### VORLIEGENDER TEXTAUSZUG
______________________________

Auf der Planungsebene zeigten sich die für die Spätphase der Sowjetunion charakteristischen Parallelentwicklungen. Während das „Institut für Konservierung und Restaurierung“ an der Ausweisung von Schutzzonen arbeitete, wurden am „Institut für die Entwicklung von Masterplänen“ die Ideen einer autogerechten Moderne forciert und in den späten 1980er und 1990er Jahren umgesetzt. Der um das Jahr 1980 noch kompakt erhaltene Stadtkörper der Altstadt wurde von Magistralen durchzogen und abschnittsweise abgerissen. Der Richtungsstreit der Institute wurde Ende der 1990er Jahre mit der Schließung des Instituts für Konservierung und Restaurierung entschieden, womit auch die wichtigste Stimme im Bereich der Denkmalpflege in Usbekistan verloren gegangen ist.
In der Regierungszeit des ersten Präsidenten nach der Unabhängigkeit, Islam Karimow, wurden denkmalbezogene Entscheidungen seitdem nicht mehr durch Fachbehörden, sondern einzig durch die Politik getroffen. Die weiter-hin existierenden lokalen Denkmalämter besaßen kaum Entscheidungsbefugnis und sind bis heute personell unterbesetzt. Das Resultat ließ nicht lange auf sich warten: Nach einer Stagnationsphase begann um 2006 eine Trennung von touristischen und einheimischen Bereichen in den Städten des Weltkulturerbes. Dazu gehört etwa die Errichtung von Sichtschutzwänden und neuen Parkanlagen, die von monotonen Souvenirläden gesäumt werden. Anstatt der Förderung eines kleinteiligen Wohnungsbaus zum Erhalt der gerade auch touristisch wertvollen, traditionellen Nachbarschaften werden die Bewohnerinnen verdrängt. Diese Entwicklungen kulminierten um das Jahr 2014 in einer Welle von großflächigen Abrissen – beispielhaft für diese Fehlentwicklung ist die Zerstörung die Altstadt von Shahrisabz durch eine monumentale und von Hotelanlagen begleiteten Schneise.

______________________________

### GESPEICHERTE DATEN

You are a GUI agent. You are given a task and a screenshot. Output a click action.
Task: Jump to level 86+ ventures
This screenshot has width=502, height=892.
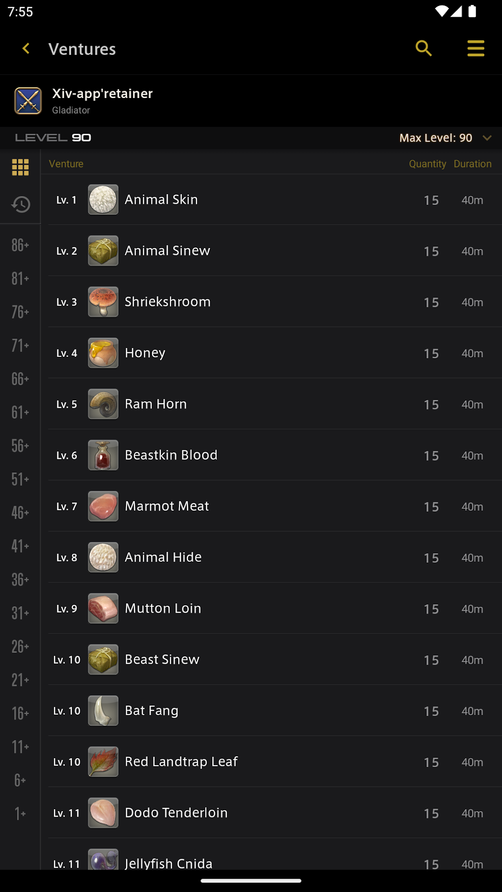(x=20, y=245)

______________________________

### WAS ZU TUN IST
**1.** Nenne bitte alle Staaten und Städte, die im Textauszug zur Denkmalpflege in Usbekistan mit Namen vorkommen.
**2.** Schreibe den Textauszug zur Denkmalpflege in Usbekistan im Anschluss an seinen letzten Satz weiter.

### ANTWORTEN JE AUFGABE
**1.**
- Sowjetunion
- Usbekistan
- Shahrisabz

**2.**
Stadtforschung als Beitrag zum Erhalt
Von dieser Welle sind auch die mit dem Welterbestatus ausgezeichneten Altstädte von Samarkand, Buchara und Chiwa betroffen. In der größten noch erhaltenen Altstadt, in der Hauptstadt Taschkent, beginnt 2014 ebenfalls ein Rückbau der traditionellen Wohnviertel. Im Norden der Altstadt wird eine sechsspurige Schnellstraße durch das Geflecht der Hofhäuser geschlagen, beidseitig von Geschosswohnungsbau begleitet.
Die Maßnahmen stoßen in Taschkent auf unterschiedliches Echo: Die über Jahrzehnte andauernde Unsicherheit über den Verbleib auf der eigenen Parzelle verhinderte in vielen Fällen Investitionen in den Bauunterhalt. Das stark kon-tinental geprägte Klima mit kurzen, kalten Wintern und langen, sehr heißen Warmphasen beansprucht die traditionellen Fachwerkbauten erheblich. Einige Bewohner sahen der Umsiedlung durchaus freudig entgegen, während für andere der Verlust der über viele Generationen von der Familie bewohnten Gebäude eine Katastrophe darstellte. Insofern erschien die Untersuchung eines traditionellen Stadtquartiers von großem Interesse, auch um sich einen Eindruck zu verschaffen über die in den dreißig Jahren seit der letzten systematischen Inventarisierung stattgefundenen Veränderungen.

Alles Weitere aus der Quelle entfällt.